Itai Doron
The Secret Life and Archaic Times of Mr D
14 May – 18 June 1993
For White Cube’s inaugural exhibition, the Israeli artist Itai Doron created a world in which celluloid dreams seemed to come true. In a series of airbrushed photomontages, Doron indulged in acts of cinematic wish-fulfilment via his alter ego, Mr D, a grinning, fresh-faced boy who made clandestine appearances in film stills. Doron took viewers on a sentimental journey to meet his screen idols via images that, bathed in kitsch, glowing colours, have a winsome, storybook aesthetic. Doron’s visual cutting and pasting recalls the activities of an obsessive fan. The diminutive Mr D appears in each image—partaking in gunplay with James Bond, Barbarella and Travis Bickle, and posing with Mae West, Marilyn Monroe and Marlon Brando. Some of these encounters between child and screen icon are more charged, perhaps less innocent. For example, in one picture, Mr D appears as a toddler sitting on the bare knee of Joe Dalessandro, the actor and Warhol muse.
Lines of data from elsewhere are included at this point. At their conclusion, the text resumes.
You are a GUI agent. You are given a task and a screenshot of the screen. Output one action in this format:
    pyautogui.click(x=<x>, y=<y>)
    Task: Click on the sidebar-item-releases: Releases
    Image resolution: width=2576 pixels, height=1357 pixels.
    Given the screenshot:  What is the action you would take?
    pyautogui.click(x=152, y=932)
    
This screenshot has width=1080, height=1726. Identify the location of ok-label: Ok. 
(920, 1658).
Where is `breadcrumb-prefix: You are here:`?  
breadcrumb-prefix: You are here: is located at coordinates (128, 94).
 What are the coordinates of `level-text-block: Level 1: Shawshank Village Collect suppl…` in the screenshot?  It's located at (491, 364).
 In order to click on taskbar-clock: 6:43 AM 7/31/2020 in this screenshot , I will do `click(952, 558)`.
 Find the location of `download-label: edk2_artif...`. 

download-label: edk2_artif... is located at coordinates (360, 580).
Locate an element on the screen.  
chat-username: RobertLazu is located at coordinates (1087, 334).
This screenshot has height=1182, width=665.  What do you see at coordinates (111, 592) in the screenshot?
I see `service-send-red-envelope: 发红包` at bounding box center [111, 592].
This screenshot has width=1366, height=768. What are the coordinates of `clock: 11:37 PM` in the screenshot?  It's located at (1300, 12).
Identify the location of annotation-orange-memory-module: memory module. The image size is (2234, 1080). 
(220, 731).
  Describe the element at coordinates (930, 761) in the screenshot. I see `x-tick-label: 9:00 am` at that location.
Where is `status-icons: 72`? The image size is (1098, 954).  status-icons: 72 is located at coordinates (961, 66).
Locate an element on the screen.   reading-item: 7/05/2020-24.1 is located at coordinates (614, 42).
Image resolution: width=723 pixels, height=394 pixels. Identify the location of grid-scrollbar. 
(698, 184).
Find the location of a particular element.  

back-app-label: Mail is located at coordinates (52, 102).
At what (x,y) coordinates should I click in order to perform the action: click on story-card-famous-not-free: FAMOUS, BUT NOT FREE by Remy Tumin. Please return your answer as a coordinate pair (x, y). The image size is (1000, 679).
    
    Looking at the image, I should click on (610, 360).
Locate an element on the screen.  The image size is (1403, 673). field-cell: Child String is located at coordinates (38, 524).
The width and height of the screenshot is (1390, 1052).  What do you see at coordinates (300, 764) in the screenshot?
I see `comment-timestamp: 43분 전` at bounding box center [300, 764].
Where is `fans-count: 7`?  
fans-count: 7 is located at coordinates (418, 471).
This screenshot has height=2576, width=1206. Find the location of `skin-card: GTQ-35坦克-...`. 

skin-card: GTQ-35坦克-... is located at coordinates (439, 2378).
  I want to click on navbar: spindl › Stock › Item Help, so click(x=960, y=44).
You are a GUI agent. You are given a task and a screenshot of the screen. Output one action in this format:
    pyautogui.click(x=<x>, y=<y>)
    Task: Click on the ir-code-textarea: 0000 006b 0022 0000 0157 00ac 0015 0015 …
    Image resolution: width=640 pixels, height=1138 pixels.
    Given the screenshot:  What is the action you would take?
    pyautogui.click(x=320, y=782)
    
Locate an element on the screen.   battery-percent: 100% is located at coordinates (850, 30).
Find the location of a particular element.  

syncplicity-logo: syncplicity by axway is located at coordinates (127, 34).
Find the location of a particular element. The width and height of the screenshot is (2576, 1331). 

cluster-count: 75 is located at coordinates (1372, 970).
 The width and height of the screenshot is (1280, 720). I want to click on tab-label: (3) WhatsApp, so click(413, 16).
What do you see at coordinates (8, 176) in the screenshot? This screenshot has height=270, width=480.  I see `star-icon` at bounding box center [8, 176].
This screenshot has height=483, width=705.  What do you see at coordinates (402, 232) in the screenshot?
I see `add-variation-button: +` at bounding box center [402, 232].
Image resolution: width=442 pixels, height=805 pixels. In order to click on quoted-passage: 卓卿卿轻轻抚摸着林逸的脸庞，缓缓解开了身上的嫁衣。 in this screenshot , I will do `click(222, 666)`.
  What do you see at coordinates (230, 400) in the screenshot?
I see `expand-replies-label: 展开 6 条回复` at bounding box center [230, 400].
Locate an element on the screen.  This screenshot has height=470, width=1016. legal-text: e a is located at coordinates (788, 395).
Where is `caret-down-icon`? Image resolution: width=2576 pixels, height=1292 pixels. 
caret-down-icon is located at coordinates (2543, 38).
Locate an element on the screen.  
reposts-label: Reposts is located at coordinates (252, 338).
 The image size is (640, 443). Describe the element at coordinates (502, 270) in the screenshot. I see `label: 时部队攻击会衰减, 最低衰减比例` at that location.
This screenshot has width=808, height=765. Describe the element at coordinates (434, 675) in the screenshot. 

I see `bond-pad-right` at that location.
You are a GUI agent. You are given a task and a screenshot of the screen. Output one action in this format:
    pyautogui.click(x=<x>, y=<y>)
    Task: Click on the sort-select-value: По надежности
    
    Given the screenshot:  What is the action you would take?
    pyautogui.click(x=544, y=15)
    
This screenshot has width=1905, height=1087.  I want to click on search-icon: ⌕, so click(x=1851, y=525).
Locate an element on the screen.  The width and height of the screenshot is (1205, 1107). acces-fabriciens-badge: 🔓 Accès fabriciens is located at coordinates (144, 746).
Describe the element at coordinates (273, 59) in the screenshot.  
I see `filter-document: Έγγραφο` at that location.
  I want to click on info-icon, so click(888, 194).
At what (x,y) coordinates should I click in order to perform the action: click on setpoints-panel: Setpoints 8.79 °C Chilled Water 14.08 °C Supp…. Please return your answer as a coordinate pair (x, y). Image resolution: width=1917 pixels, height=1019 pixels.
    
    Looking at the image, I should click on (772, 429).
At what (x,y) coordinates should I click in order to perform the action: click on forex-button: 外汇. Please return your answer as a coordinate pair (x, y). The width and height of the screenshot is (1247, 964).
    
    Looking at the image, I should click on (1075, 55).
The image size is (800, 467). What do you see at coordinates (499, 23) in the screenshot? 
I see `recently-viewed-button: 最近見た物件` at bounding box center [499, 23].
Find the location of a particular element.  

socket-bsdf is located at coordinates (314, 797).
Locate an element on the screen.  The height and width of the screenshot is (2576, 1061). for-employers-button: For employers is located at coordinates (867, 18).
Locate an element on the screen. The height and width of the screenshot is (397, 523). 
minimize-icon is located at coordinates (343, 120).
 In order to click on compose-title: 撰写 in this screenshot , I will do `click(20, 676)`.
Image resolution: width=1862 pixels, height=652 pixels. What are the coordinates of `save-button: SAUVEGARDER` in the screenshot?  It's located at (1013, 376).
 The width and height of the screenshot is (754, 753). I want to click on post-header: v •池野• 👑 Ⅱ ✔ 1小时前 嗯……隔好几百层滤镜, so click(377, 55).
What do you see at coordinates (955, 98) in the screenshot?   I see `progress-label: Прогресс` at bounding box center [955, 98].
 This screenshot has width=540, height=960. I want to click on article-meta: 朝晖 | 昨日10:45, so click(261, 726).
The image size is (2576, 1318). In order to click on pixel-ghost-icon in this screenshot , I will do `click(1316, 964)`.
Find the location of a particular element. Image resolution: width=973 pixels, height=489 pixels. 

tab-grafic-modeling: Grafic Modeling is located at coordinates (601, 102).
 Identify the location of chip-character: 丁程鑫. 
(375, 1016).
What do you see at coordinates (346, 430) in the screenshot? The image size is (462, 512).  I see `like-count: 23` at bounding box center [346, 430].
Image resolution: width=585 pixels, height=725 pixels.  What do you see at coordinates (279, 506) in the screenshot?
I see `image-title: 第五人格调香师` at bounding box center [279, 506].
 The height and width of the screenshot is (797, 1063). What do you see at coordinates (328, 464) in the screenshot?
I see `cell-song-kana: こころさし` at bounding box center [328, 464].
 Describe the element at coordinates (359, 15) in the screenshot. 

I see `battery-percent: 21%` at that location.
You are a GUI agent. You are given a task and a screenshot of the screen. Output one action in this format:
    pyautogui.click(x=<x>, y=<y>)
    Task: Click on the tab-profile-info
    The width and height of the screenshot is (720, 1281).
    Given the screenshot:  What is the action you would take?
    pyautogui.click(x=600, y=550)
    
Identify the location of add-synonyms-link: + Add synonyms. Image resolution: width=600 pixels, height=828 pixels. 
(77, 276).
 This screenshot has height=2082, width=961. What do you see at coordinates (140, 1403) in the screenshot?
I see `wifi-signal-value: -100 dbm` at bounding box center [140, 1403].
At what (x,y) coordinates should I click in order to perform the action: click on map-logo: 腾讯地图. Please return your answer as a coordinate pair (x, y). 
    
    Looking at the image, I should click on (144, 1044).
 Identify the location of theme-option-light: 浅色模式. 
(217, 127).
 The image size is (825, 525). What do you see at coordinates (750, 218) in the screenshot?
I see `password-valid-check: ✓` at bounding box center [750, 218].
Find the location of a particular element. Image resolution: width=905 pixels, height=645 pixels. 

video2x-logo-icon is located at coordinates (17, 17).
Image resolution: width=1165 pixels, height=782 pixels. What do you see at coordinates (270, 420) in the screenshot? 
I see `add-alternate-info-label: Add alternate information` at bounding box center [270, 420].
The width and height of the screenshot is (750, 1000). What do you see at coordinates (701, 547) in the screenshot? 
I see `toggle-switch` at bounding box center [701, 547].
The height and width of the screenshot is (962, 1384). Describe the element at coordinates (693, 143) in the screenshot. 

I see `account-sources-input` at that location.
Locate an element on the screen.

With its ability to rewrite history, photomontage is a precursor to the digital age, and has often been used by artists as a tool of biting satire and political statement. Doron’s seamless works of fiction share the exactitude of John Heartfield’s work, but he replaces the political edge with a core of playful humour. At the same time, their escapist mood recalls the sumptuous, camp creations of the French photographers Pierre et Gilles, and expresses a similar buoyant optimism. Doron’s homage to Hollywood can be seen as a paean to a golden age of unquestioning adulation for all that was ‘the silver screen’, in memory perhaps of childhood evenings spent at Saturday night picture shows and a bedroom wall plastered with posters of movie idols. While these fantasies testify to an enduring love affair with Hollywood’s allure, there is also a suggestion that the states of intense devotion that accompany hero worship are, by their nature, short-lived.